A method for preserving nominally-resolved flow patterns in low-resolution ocean simulations: Constrained dynamics

TL;DR

This paper introduces a novel data-driven constrained optimization method to improve low-resolution ocean models by keeping their solutions within the correct phase space, effectively preserving large-scale flow patterns without explicit eddy parameterization.

Contribution

It presents a new dynamical systems approach for hyper-parameterization in ocean modeling, avoiding traditional physics-based eddy parameterizations.

Findings

Significantly improved low-resolution solutions towards eddy-resolving benchmarks.

Demonstrated effectiveness in a classical baroclinic beta-plane turbulence model.
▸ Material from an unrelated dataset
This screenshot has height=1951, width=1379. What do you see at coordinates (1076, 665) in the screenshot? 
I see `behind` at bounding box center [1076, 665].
Proposed a framework applicable to non-eddy-resolving ocean simulations.

Abstract

Inability of low-resolution ocean models to simulate many important aspects of the large-scale general circulation is a common problem. In the view of physics, the main reason for this failure are the missed dynamical effects of the unresolved small scales of motion on the explicitly resolved large scale motions. Complimentary to this mainstream physics-based perspective, we propose to address this failure from the dynamical systems point of view, namely, as the persistent tendency of phase space trajectories representing the low-resolution solution to escape the right region of the corresponding phase space, which is occupied by the reference eddy-resolving solution. Based on this concept, we propose to use methods of constrained optimization to confine the low-resolution solution to remain within the correct phase space region, without attempting to amend the eddy physics by introducing a process-based parameterisation. This approach is advocated as a novel framework for data-driven hyper-parameterisation of mesoscale oceanic eddies in non-eddy-resolving models. We tested the idea in the context of classical, baroclinic beta-plane turbulence model and showed that non-eddy-resolving solution can be substantially improved towards the reference eddy-resolving benchmark.